Paid word of mouth by taxi drivers

Whenever I take a taxi, I am in no mood for a conversation. It’s either too early in the morning when I am on my to the airport, or it is late in the evening after a party… You know the deal. So I was a bit shocked, when I read about taxi drivers in London now being paid to start a conversation in which they try to explain the benefits of a certain product or service… Hope this doesn’t start in Germany. Don’t want a conversation in a cab and I certainly don’t want a sales pitch during a taxi ride…

The trick is organised by Taxi Promotions UK, who are apparently doing that kind of thing since 10 years, believe it or not!

A taxi ride gives marketers something they find increasingly elusive – a captive audience – at a time when consumers are bombarded with commercial messages and when digital technology gives them the power to skip TV ads.

The average London taxi ride lasts 16 minutes, said Asher Moses, managing director of Taxi Promotions. In a normal working day, a driver picks up 40 to 60 fares; multiply that by 10 drivers, for the 888 campaign, and the audience that can be reached in a campaign that lasts several months is sizable.

Scary? You bet. Who’s next, trying to sell us something, while we think we simply pay them for their services? Our hairdresser, our doctor, etc.?

Conversational Marketing might outpace traditional marketing (sometime)

Interesting. There is a post at the „social media today“ blog that states that conversational marketing will outpace traditional marketing by the year 2012. The main obstacles at the moment seem to be:

“Manpower restraints” – 51.1%

“Fear of loss of control” – 46.9%

“Inadequate metrics” – 45.4%

“Culture of their organizations” – 43.5%

“Difficulty with internal sell-through” – 35.8%

The second point should be easier to manage, once the first point has been solved. But that needs success on point 5, which depends on point 3, because point 4 necessitates success on point 3. Confusing? Yes. But doable. And very necessary.

Spendings on conversational marketing will most likely increase.

Joe Jaffe, who just released his new book „join the conversation“ (and very successfully bumrushed the charts on amazon) also conducted a study (together with the Society for New Communications Research and TWI Surveys) on how marketers might shift their budgets to conversational findings.

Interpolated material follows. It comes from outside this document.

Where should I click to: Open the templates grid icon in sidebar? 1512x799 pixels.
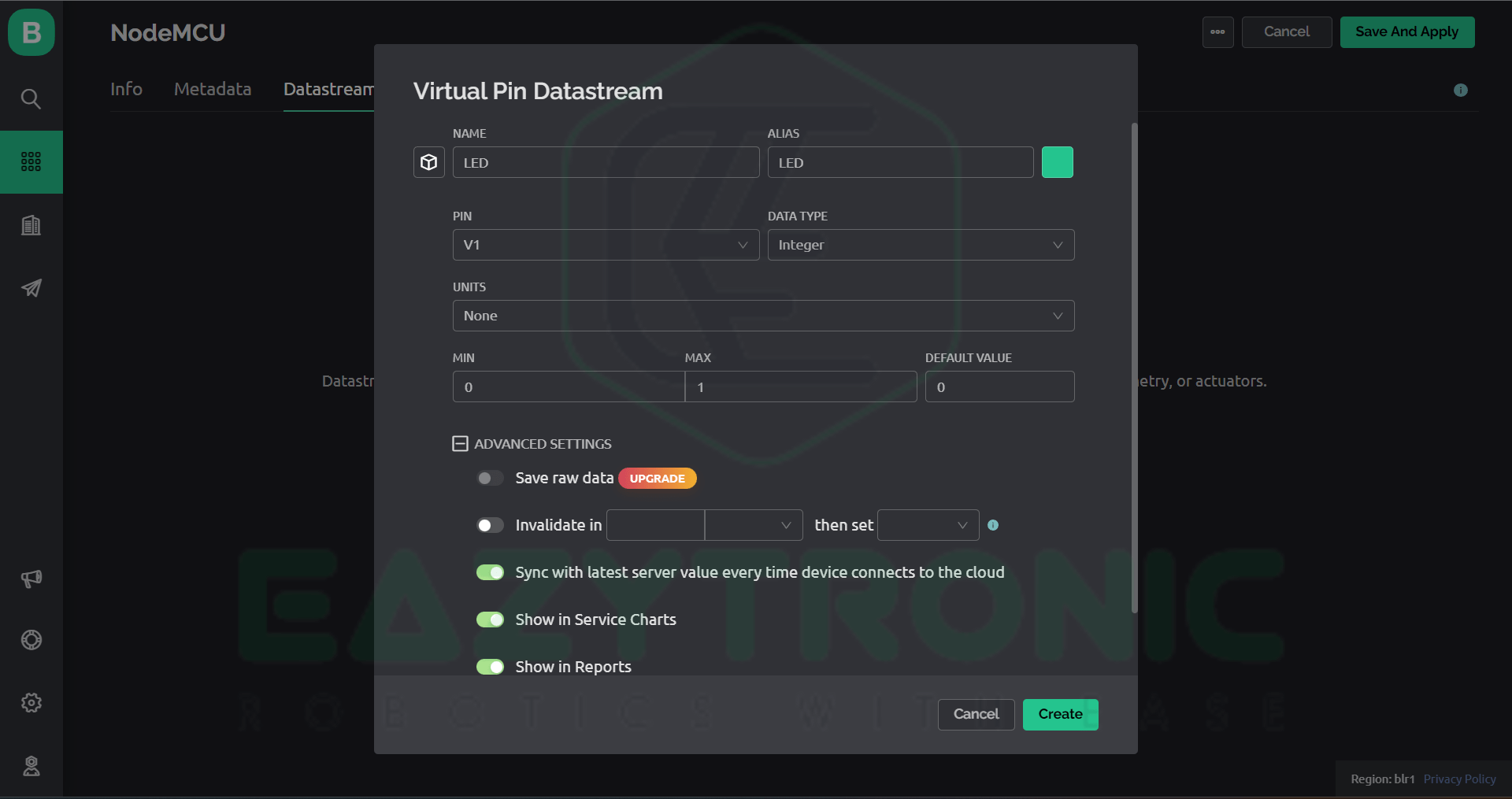pyautogui.click(x=31, y=162)
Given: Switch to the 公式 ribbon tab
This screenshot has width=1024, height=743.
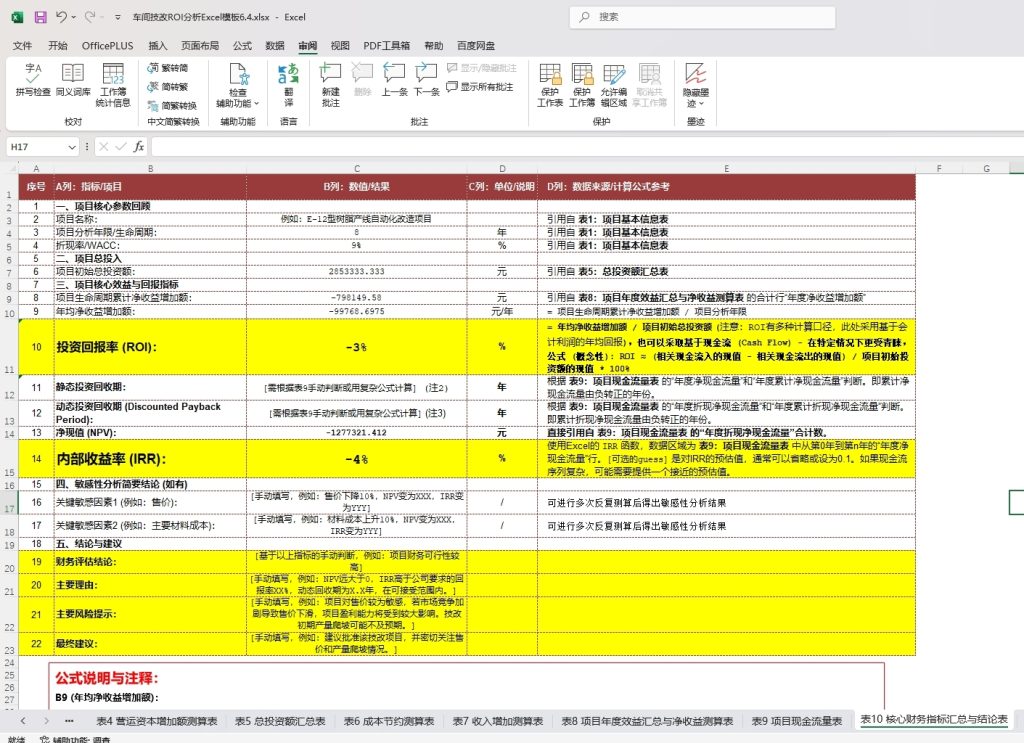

Here is an excerpt from his blog (the whole study is here):

  • Nearly 57% of respondents report that in 5 years time, what they spend on conversational marketing will be greater than that of traditional marketing.  Another roughly 24% believed it would be the same as traditional marketing
  • 70% are currently spending 2.5% or less of their communications budgets on conversational marketing, but two-thirds plan to increase their investment in conversation within the next twelve months
  • Respondents noted that the primary obstacles currently preventing them from investing more in conversational marketing include: “Manpower restraints” – 51.1% “Fear of loss of control” – 46.9% “Inadequate metrics” – 45.4% “Culture of their organizations” – 43.5% “Difficulty with internal sell-through” – 35.8%

The rest you can find in his new book. I should get mine soon, amazon already notified me, that it shipped yesterday. (I helped Joe bumrush the charts on Sunday … )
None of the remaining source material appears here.